* SOURCE PASSAGE *
Next Steps: Moving Beyond Static Routing
The path forward is systemic. Our next phase involves moving away from static model assignment to automated routing (e.g. via model-matrix.json). We will route philosophical “Architect” tasks to models that excel at reasoning (Mistral Small) and syntax-heavy “Jarvis” tasks to specialized coders (Qwen 14B).
Future work may include fine-tuneing some of this these mid-weight models on successful OpenClaw execution traces to embed the rigorous, phase-based workflow directly into their weights permanently, reducing “Tool-Hunger” and ensuring that our local agents stop acting like typists and start acting like Architects.

* MATERIAL SHOWN *
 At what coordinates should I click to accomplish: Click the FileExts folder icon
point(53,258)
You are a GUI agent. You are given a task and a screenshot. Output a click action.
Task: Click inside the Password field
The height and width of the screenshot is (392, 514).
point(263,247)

* QUESTIONS ON THE MATERIAL *
**A.** In the routing passage, which model will receive syntax-heavy "Jarvis" tasks?
**B.** Echo the routing passage from "Next Steps: Moving" to "acting like Architects.".
**C.** Summarize the routing passage in two sentences.
The records play no part in what you are asked to do here.

* ANSWERS TO THIS EXERCISE *
**A.** Qwen 14B.

**B.**
Next Steps: Moving Beyond Static Routing
The path forward is systemic. Our next phase involves moving away from static model assignment to automated routing (e.g. via model-matrix.json). We will route philosophical “Architect” tasks to models that excel at reasoning (Mistral Small) and syntax-heavy “Jarvis” tasks to specialized coders (Qwen 14B).
Future work may include fine-tuneing some of this these mid-weight models on successful OpenClaw execution traces to embed the rigorous, phase-based workflow directly into their weights permanently, reducing “Tool-Hunger” and ensuring that our local agents stop acting like typists and start acting like Architects.

**C.** The next phase replaces static model assignment with automated routing, sending reasoning-heavy "Architect" tasks to Mistral Small and syntax-heavy "Jarvis" tasks to Qwen 14B. Future work may fine-tune mid-weight models on successful OpenClaw execution traces to build the phase-based workflow into their weights and reduce "Tool-Hunger."